(Saved data entries)
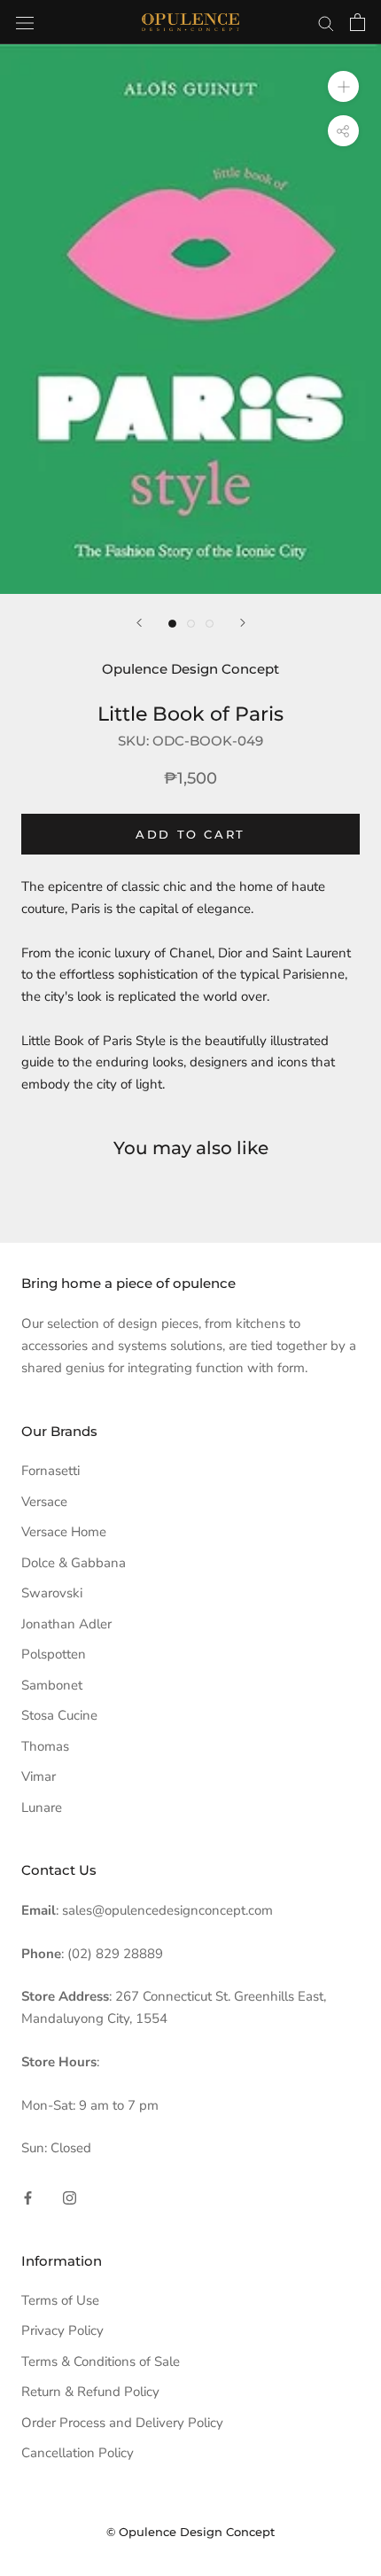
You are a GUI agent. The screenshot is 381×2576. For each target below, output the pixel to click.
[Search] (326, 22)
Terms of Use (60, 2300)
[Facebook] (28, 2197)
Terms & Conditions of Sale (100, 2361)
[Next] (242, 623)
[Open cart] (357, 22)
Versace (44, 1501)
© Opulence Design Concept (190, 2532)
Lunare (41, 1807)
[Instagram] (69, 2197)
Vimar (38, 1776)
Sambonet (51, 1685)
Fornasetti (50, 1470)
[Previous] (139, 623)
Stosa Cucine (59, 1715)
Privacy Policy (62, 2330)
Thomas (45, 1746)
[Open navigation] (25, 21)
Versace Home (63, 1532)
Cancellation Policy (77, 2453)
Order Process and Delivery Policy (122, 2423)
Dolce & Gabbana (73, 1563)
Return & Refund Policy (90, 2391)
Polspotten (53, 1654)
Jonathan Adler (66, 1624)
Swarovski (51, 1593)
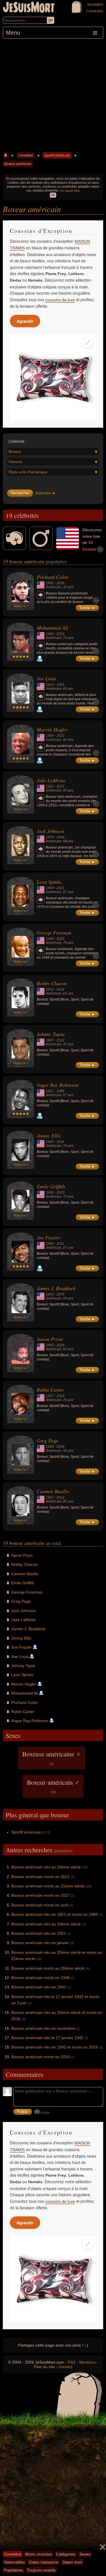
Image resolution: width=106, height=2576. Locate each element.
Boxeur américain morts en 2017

* WORK TASK
Restate, word for word, the entries above, dropping any picture.

* ANSWER TO THIS PROBLEM
You are a GUI agent. The screenshot is 381×2576. For each target below, output the pixel to click.
[Search] (326, 22)
Terms of Use (60, 2300)
[Facebook] (28, 2197)
Terms & Conditions of Sale (100, 2361)
[Next] (242, 623)
[Open cart] (357, 22)
Versace (44, 1501)
© Opulence Design Concept (190, 2532)
Lunare (41, 1807)
[Instagram] (69, 2197)
Vimar (38, 1776)
Sambonet (51, 1685)
Fornasetti (50, 1470)
[Previous] (139, 623)
Stosa Cucine (59, 1715)
Privacy Policy (62, 2330)
Thomas (45, 1746)
[Open navigation] (25, 21)
Versace Home (63, 1532)
Cancellation Policy (77, 2453)
Order Process and Delivery Policy (122, 2423)
Dolce & Gabbana (73, 1563)
Return & Refund Policy (90, 2391)
Polspotten (53, 1654)
Jonathan Adler (66, 1624)
Swarovski (51, 1593)
Image resolution: width=106, height=2576. Locate each element.
Boxeur américain morts en 2017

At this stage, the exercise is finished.